David Fonseca é testemunha privilegiada da revolução que a indústria sofreu nas últimas décadas.
“Hoje é um processo todo ele muito mais rápido, às vezes até rápido demais”, defende.
Os serviços de ‘streaming’ fizeram “abrir as torneiras [de música] de todos os sítios do mundo” e “isso faz com que toda a indústria seja diferente”, mas também “a forma como as pessoas abordam a música e a importância que lhe dão”.
Para David Fonseca a era digital tem mais vantagens do que desvantagens, porque “há uma liberdade muito maior para que as pessoas possam explorar como ouvintes o que quiserem ouvir e como criadores terem a liberdade de pôr aí a sua música quando quiserem e de que forma o quiserem fazer”.
Quando começou a tocar, o mais importante “era vender música, era vender discos”. “O ‘streaming’ veio alterar totalmente esse paradigma”.
A facilidade com que hoje se grava e distribui a partir de casa “é uma das partes positivas do avanço da tecnologia”.
“Miúdos com acesso a um computador podem, de facto, fazer um disco. Mesmo que não saibam as notas que estão a fazer. Acho isso uma coisa incrível. Se aos 18 anos tivesse acesso a uma coisa dessas, eu tinha ficado louco”, admite.
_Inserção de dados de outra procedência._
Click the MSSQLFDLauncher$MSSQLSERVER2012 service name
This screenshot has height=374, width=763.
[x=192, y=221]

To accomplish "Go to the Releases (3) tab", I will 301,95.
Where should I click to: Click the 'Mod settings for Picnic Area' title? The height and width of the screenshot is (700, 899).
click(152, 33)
São processos impensáveis há 25 anos, quando o músico começou nos Silence 4, um tempo em que “não havia nem um décimo da oferta que existe hoje” e tudo estava dependente das editoras.
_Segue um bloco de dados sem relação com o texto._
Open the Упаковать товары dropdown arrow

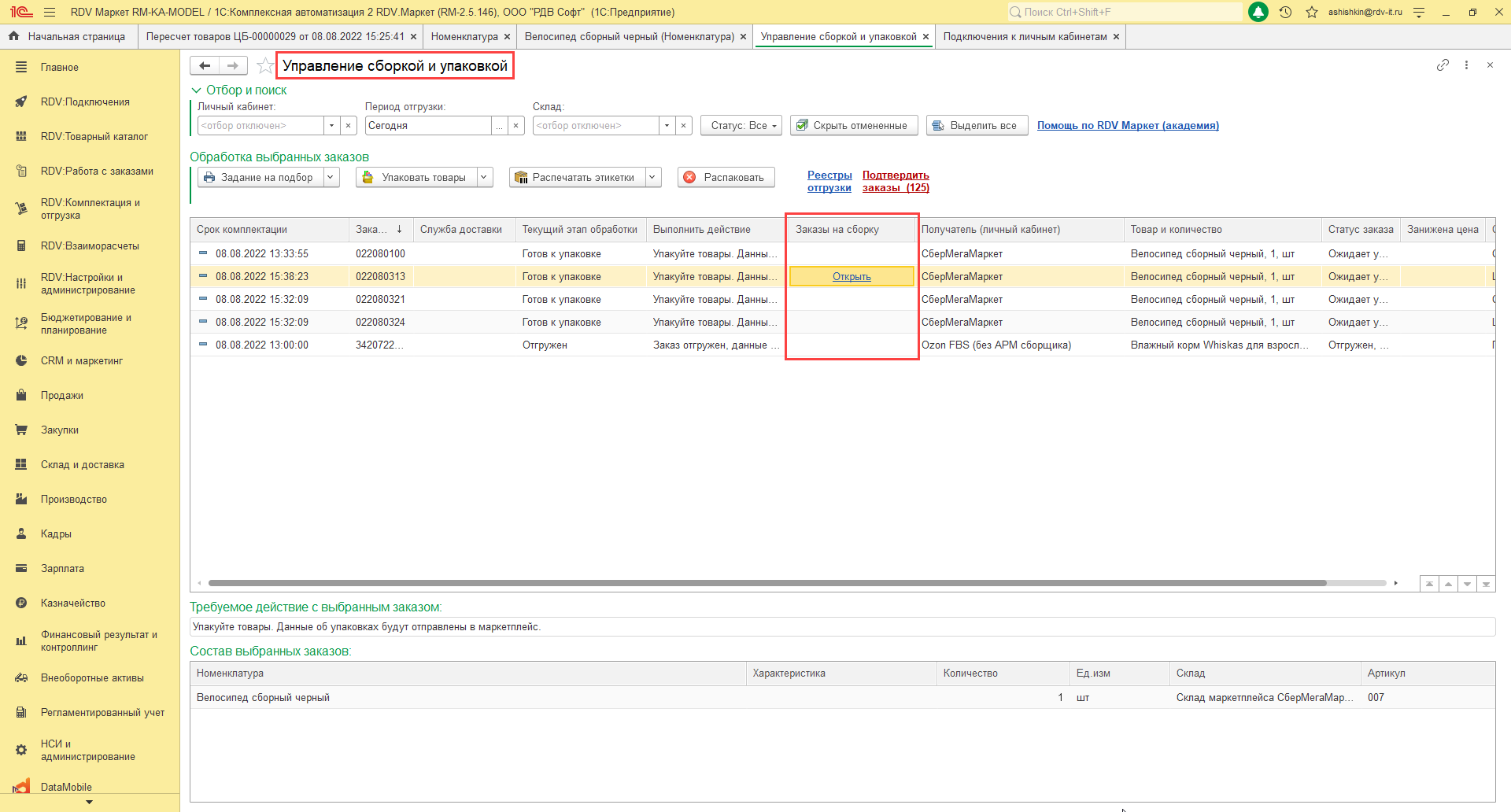click(x=484, y=177)
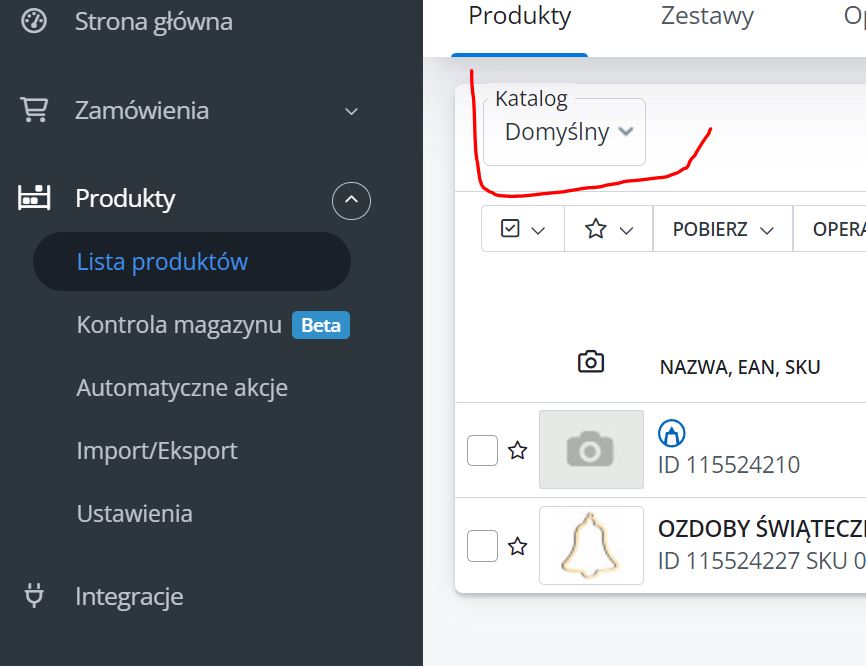The width and height of the screenshot is (866, 666).
Task: Click the Produkty warehouse icon in sidebar
Action: tap(34, 198)
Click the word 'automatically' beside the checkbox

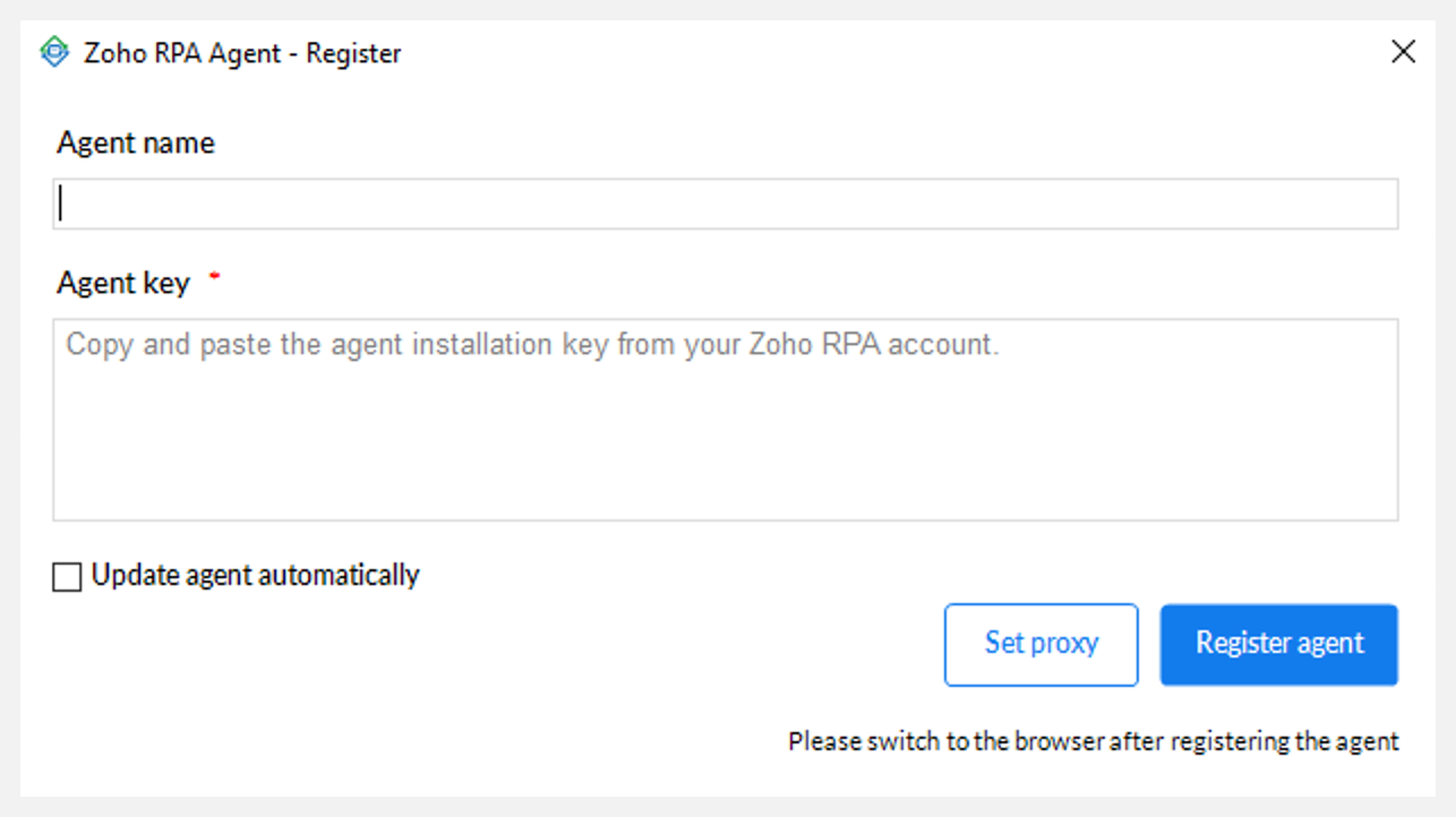pos(339,576)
“Mas também não sei se o tipo de sucesso que os Silence 4 tiveram seria replicável nos dias que correm”, porque havia muita seleção e “muito poucos [projeto] chegavam à gravação de discos”.
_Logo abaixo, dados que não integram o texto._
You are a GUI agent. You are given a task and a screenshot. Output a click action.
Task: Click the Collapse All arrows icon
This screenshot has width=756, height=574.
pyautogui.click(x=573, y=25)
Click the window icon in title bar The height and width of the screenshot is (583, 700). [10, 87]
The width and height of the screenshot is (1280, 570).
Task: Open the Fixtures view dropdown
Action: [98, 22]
A mudança foi substancial a todos os níveis e, para o demonstrar, David Fonseca exemplifica com o contexto em que os Silence 4 gravaram no Reino Unido o segundo disco, “Only pain is real” (2000). “Foi durante mês e meio num estúdio em Londres. Ora, isso seria literalmente impossível nos dias que correm. Diria que esse orçamento daria hoje para fazer pelo menos uns 20 discos. E isso acaba por alterar muito a forma como a própria música se faz”.
Para a banda de Leiria que ficou na história da música nacional, “seria mais difícil ter um sucesso tão avassalador” na atualidade.
“Os Silence 4 até poderiam ter sucesso, mas não da forma como foi na altura – parecia que toda a gente ouvia aquela banda”, recorda.
Hoje, a realidade é “muito mais fragmentada”, o que é “mais positivo”, porque “há oferta para todos, há espaço para todos e não há uma ou duas bandas que dominam o mercado inteiro”. “Acho isso muito interessante, honestamente”, concluiu.